• Teachable Moment


  • Portland Public School Educators,

    Our hope and expectation with this website is to provide the Portland Public Schools community with a starting place for age appropriate strategies and lessons that can support our continuous effort to offer a safe, supportive and inclusive learning environment for all students. The recent tragedies that occurred on February 14th at Marjory Stoneman Douglas High School, have yet again brought school violence and student safety to the forefront of national conversation. The events have also showcased an important and teachable moment for our students and community—the power that organized civil disobedience and direct action, often lead by students, can have on creating lasting social change.

    And while our current policies do not allow Portland Public School employees to encourage, sponsor or participate in a “walkout”, we can provide our students with guidance and support to express their views, opinions and possibilities for civic engagement on this issue within school buildings. One of our tasks as educators is fostering and promoting students’ critical thinking skills and having them apply these lessons and schools to relevant and real-world context.

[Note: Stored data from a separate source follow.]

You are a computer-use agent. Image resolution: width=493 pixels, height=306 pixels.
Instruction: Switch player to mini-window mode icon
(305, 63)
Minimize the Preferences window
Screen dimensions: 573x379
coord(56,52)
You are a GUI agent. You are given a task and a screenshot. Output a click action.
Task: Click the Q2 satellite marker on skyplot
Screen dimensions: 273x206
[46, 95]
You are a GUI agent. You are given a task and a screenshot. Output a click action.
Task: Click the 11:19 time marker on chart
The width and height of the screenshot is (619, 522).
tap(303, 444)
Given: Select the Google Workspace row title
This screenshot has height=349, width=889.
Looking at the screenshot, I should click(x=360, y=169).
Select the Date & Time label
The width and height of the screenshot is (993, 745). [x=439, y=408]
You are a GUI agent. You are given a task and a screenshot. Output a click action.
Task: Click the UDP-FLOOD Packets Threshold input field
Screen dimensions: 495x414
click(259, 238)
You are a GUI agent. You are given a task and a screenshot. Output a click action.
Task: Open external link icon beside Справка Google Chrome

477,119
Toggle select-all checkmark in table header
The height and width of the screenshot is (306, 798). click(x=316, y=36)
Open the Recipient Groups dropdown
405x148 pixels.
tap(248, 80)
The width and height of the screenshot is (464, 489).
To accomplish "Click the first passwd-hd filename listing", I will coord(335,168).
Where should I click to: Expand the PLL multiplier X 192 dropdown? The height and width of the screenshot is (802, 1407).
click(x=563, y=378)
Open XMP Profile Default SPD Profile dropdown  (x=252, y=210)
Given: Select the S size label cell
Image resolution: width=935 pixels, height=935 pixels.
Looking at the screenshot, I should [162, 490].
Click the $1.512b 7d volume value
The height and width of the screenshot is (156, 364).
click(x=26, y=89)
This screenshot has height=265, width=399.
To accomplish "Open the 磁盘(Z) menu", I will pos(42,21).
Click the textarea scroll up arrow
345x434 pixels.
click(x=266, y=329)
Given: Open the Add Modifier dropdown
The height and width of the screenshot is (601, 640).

    We recognize that many teachers in our district have been incorporating lessons that discuss such issues with students long before the tragic events which occurred in Parkland, Florida projected the issue onto the national agenda. However as an educator, please do not feel obligated to lead conversations you do not feel ready to have. But please don’t hesitate to reach out to your school building leadership for additional support and guidance.

    No student or school employee should ever feel unsafe when they walk into any classroom or office at Portland Public Schools. We will update this website and revise our resources based on feedback and resources submitted. With your support we will continue to do all we can to ensure that our schools are safe, welcoming and supportive for everyone.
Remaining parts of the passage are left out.